Each cubic foot of MI crystals explodes into 164 cubic feet of gas. Therefore, it is wise to avoid drilling through MI deposits and, if it is done accidentally, to keep the pressure inside the well above and the temperature below the PhT point. Naturally, to know where you are during this process requires measurements.
Now let us look at the sequence of events, which started with the cementing of the well. In this case, BP completed that only 20 hours before the temporary "killing" of the well started.
Cementing of the well serves to position the production casing pipe firmly inside the drill hole and to seal the walls of the drill hole so that oil or gas can enter the pipe only from the bottom of the well, but not through the walls. The wellhead at the Deepwater Horizon well sat on the ocean floor, nearly a mile from the surface. The drill hole itself went another 13,000 feet into the rock.
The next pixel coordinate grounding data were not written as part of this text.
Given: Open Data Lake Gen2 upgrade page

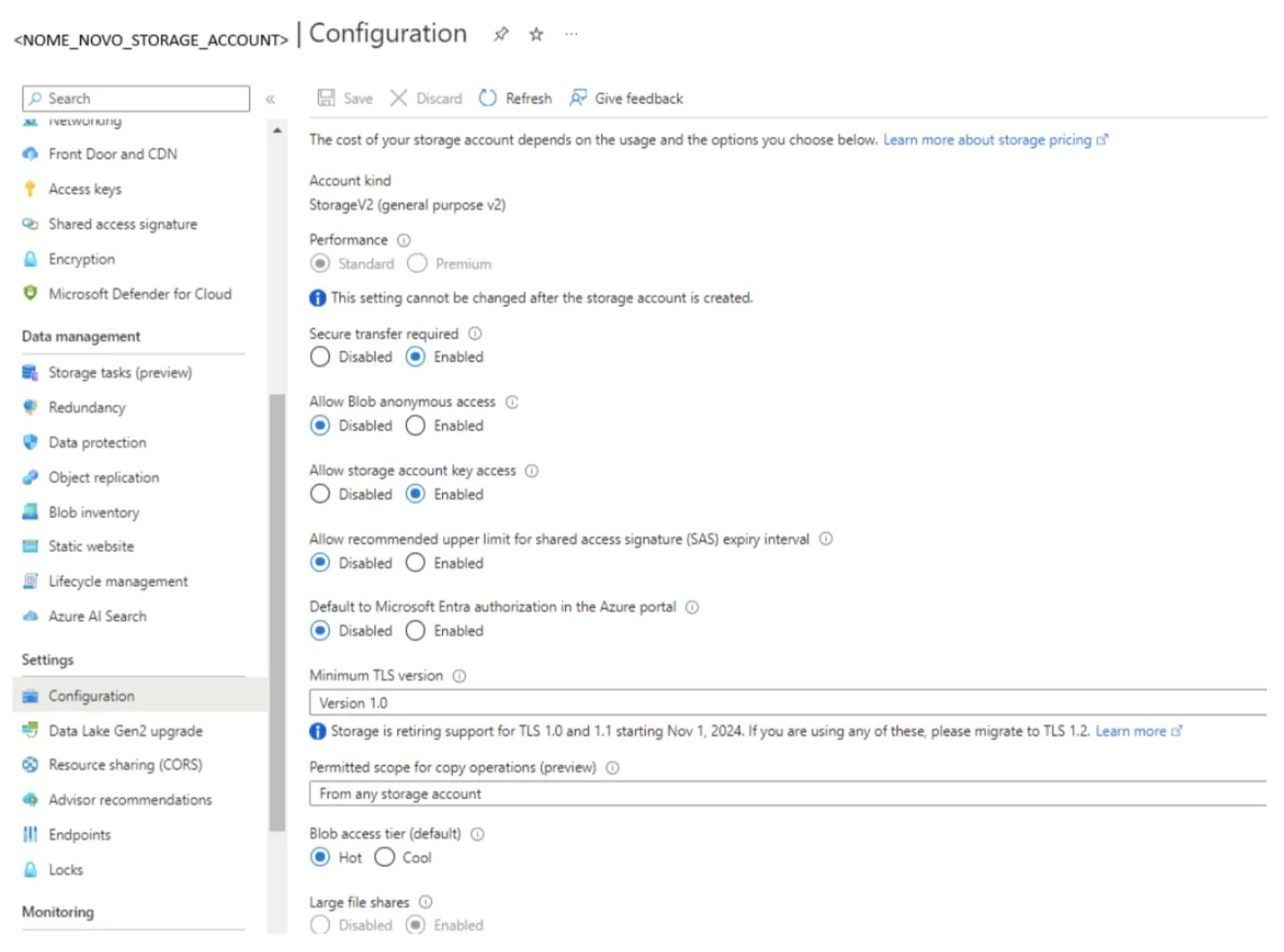Looking at the screenshot, I should pos(125,730).
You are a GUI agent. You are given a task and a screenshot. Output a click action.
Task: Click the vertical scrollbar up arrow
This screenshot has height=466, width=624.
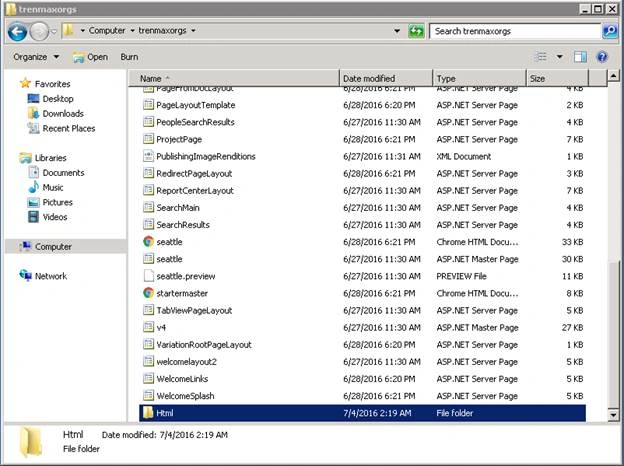point(613,76)
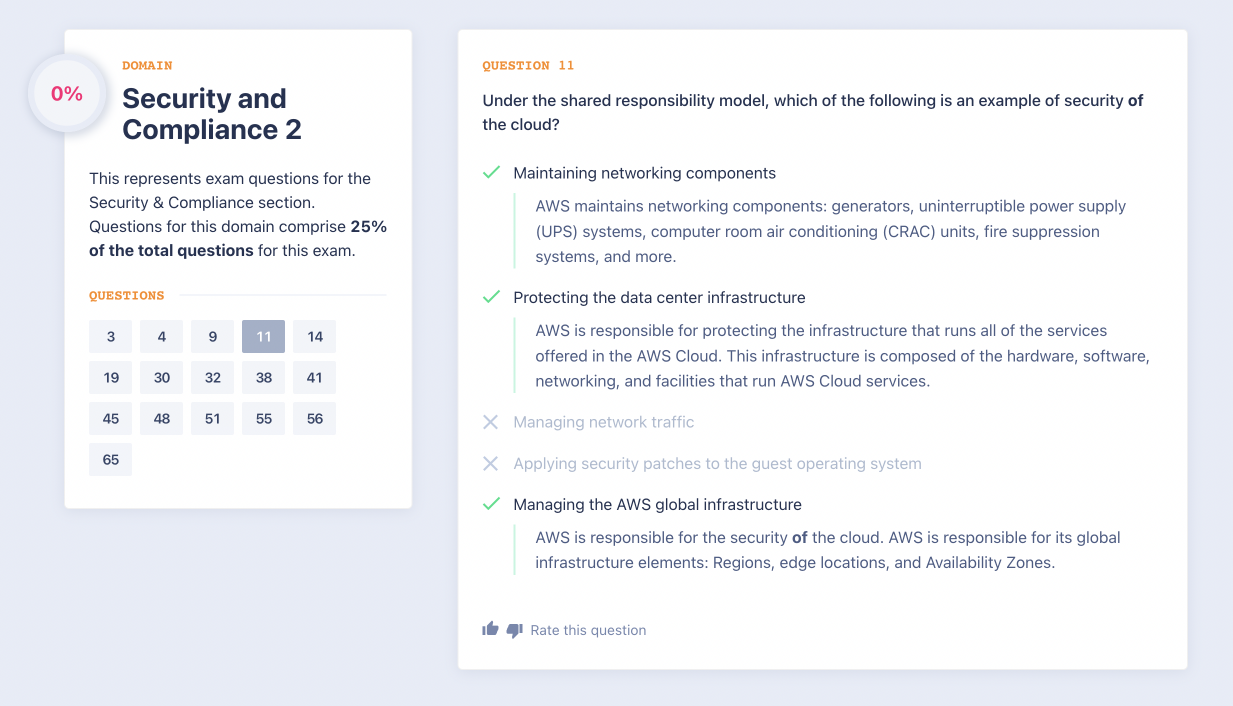Navigate to question 38

263,378
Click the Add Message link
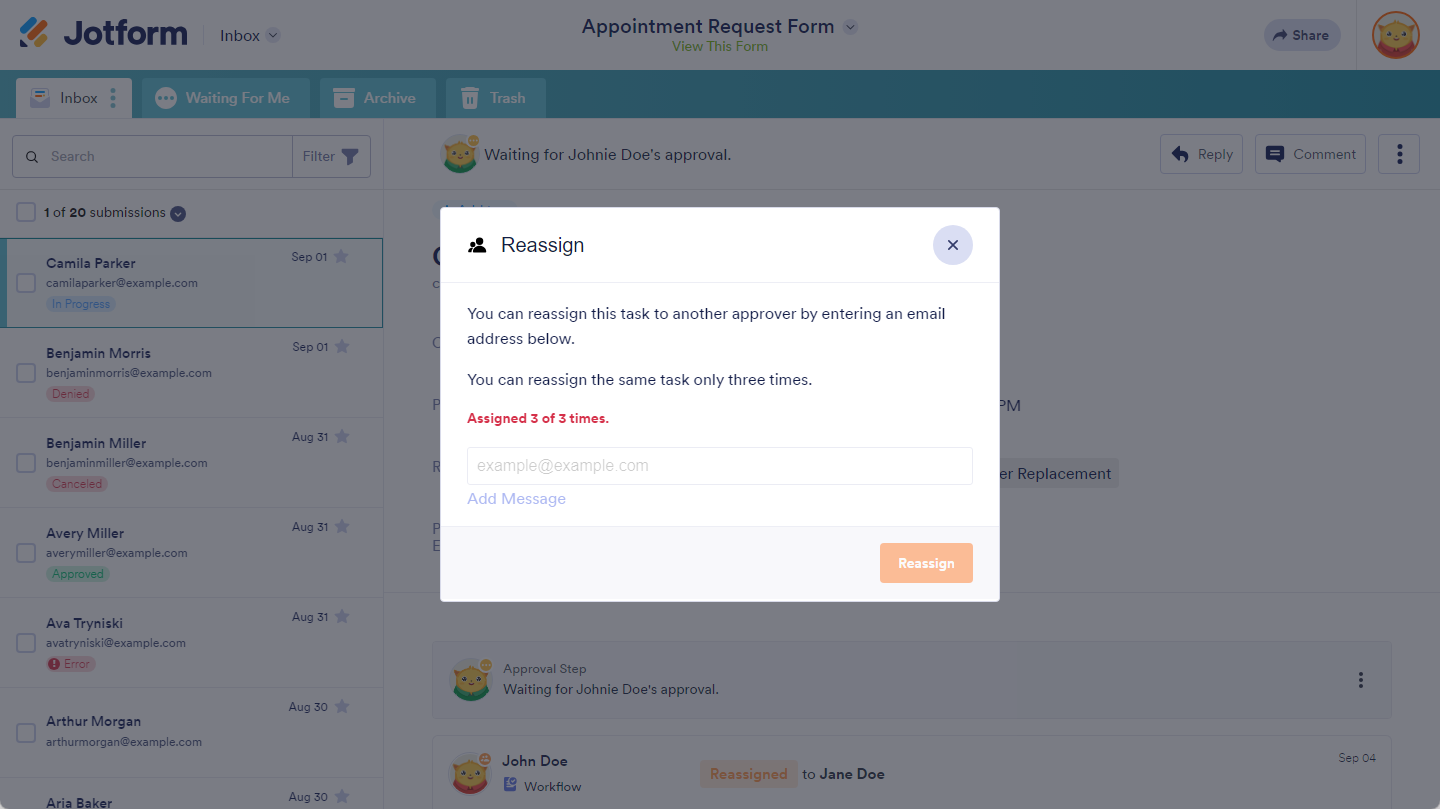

Read Also: SEMS After Deepwater Horizon
When the drilling is over, the well is full of drilling mud that was circulating during the drilling phase. As shown in Figure 1, the cementing process starts with lowering a steel pipe (casing) into the well. After that, the pumping of concrete and later, the pumping of cement slurry takes place, followed by the pumping of displacement fluid. During this operation two plugs, called bottom or wiper and top or cementing plugs, are inserted, as shown in Figure 2. [See below]
During cementing, first the bottom plug is inserted, and the pumped cement slurry breaks the burst diaphragm (rupture disk) in the bottom plug and, as it rises, it displaces the drilling mud, pushing it up and out of the annulus between the casing pipe and the drill hole.
Once the displacing of the drilling mud is done and the annulus is full the cement slurry, the top plug is inserted, and it is pushed down by a displacement fluid that is pumped in behind it. When it reaches the bottom plug, the job is done, and the check valve below the bottom float prevents flow reversal (see detail on the right of the Figure 2).
In case of the BP accident, the check valve failed, and because the methane pressure in the rock formation exceeded the pressure inside the badly cemented annulus (the cement had cracks in it), the methane broke through, and the "blowout" of methane and oil followed.
The amount of time it takes for the cement to harden is called thickening time or "pumpability time." For setting and temporarily sealing wells at depths such as that of the BP well, under high temperature and pressure, strong cements are required, and the low- density cement slurry was not of sufficient quality and probably contributed to the BP accident. The cement was of low density because the contractor mixed in nitrogen to make the cement slurry more "elastic" and set faster.
Sealing the Wells
Shortly after the cementing was done, workers started sealing the well. This is done by pumping the "killing fluid" (a concrete mixture) down into the casing pipe, through the kill line shown in Figure 2. In this phase of the operation, until the concrete sets, the maintaining of the killing fluid pressure high enough to always exceed the formation pressure is essential, and this pressure can be controlled by keeping the concrete mix density high enough to provide the required hydrostatic pressure that prevents the blowout.
Instead, the following occurred at BP. Cementing was completed on April 19, 2010. The next day, on April 20 at 7 a.m., BP cancelled the test required to determine if the bonding of the cement was strong enough in the annulus, nor did engineers check the blow-out preventer (BOP) and just started sealing the well. They were in a hurry because the crew performing the sealing was to lave on an 11:15 a.m. flight.
Between that time and the time of the blowout some 10 hours passed, during which time no corrective action was taken. After that, at around 9:40 p.m., a jolt was felt on the bridge followed by the rig shaking and alarms being activated, because the most dangerous level of combustible gas intrusion was detected. Yet electricity was not turned off and at 9:45 p.m. the gas exploded, and oil and concrete was blown of the well onto the deck and ignited. The rest we know.
So what happened? Obviously, the cement plug was not strong enough to stop the oil and gas from blowing out. So was that predictable and would automation have prevented it? The answer is a definite yes! Testing indicated the presence of a leak somewhere in the well. In spite of that, because everyone was in a hurry, BP decided to use a low-density cement plug and seawater behind it, instead of keeping the concrete mix density high enough to provide the required hydrostatic pressure that would have prevented the blowout.
If this operation were automated, the balancing pressure required to exceed the formation pressure would have been automatically calculated and applied. In other words, the control system would have kept the hydrostatic pressure high enough to prevent the gas from entering the well and would have prevented the use of low-density cement or sealing fluid.
Therefore, in order to protect against the repetition of the BP accident, it is essential to have reliable (redundant) sensors and fully automatic response to unsafe conditions and mistakes made by either untrained operators or by ones willing to cut corners. This requires using reliable sensors and "smart annunciators," which not only inform the operators about the existence of unsafe conditions, but either gives them instructions on what to do about them or, preferably, automatically does it.
In case of the BP accident, this would have not only prevented the application of the weak concrete plug that allowed the blowout, but would have stopped also the whole operation until the blowout preventers were tested and would have automatically disengaged the rig from the well as soon as fire was detected.